Nei primi due anni qui in Colombia ho svolto un lavoro secolare a tempo pieno, mentre facevamo servizio con una piccola congregazione a Cali. Poi decidemmo di spostarci in una cittadina nelle vicinanze per servire dove c’era ancor più bisogno.

Proposi al direttore di lavorare solo mezza giornata, assicurandogli di essere in grado di fare ugualmente il lavoro. Fu d’accordo. Per i successivi sette anni lavorai in questo modo, finché il costo della vita e le accresciute necessità della famiglia non resero consigliabile tornare a lavorare a tempo pieno. Quei sette anni furono impiegati bene, dato che avevo il tempo per fare il pioniere e per stare insieme alla mia famiglia.

Negli ultimi otto anni, grazie a uno speciale accordo, ho avuto un lavoro a orario flessibile. Questo mi permette di avere tempo a seconda delle necessità. Sono stato così in grado di sostituire sorveglianti di circoscrizione e, occasionalmente, sorveglianti di distretto, e di servire come istruttore nelle scuole della Società per addestrare gli anziani cristiani e i pionieri regolari.

Ora i nostri figli sono cresciuti. I due maschi sono servitori di ministero; i due più grandi sono sposati. Com’è bello vederli seguire lo stesso modello che hanno imparato quando erano bambini, portando regolarmente i loro piccoli alle adunanze di congregazione e nel ministero di campo! Speriamo e preghiamo di continuo che i nostri nipoti divengano la quinta generazione di Testimoni della nostra famiglia.

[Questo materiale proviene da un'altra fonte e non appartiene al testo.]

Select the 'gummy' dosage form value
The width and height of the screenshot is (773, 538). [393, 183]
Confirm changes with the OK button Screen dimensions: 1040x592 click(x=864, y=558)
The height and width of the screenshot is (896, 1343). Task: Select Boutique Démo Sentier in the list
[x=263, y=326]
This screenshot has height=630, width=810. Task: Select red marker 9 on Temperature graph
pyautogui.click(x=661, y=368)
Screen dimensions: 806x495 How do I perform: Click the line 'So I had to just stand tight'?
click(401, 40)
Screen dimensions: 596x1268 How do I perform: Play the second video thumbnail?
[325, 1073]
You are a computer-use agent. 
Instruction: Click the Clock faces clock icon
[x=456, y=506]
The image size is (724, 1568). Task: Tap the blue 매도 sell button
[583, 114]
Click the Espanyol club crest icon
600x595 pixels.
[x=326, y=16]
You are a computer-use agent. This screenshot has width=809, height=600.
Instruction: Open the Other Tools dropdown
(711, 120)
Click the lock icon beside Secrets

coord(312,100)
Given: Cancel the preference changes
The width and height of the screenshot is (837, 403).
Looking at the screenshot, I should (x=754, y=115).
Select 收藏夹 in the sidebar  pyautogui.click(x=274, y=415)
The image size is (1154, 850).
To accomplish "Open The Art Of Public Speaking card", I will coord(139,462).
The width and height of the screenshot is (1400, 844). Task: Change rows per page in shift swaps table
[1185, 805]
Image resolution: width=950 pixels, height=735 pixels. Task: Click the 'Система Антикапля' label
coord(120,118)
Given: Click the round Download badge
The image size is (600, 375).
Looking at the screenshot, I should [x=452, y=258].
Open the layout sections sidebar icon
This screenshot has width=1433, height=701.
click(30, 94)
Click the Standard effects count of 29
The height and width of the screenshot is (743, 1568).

Tutto considerato, ora posso veramente dire di non aver rovinato la mia vita quella notte di più di 40 anni fa quando presi quella decisione. La nostra vita è stata piena di significato e Geova non ci ha mai abbandonati, dal momento che ci siamo sforzati di prendere decisioni che fossero in armonia con i suoi princìpi, di ‘far uso del mondo’, sì, ‘ma non appieno’.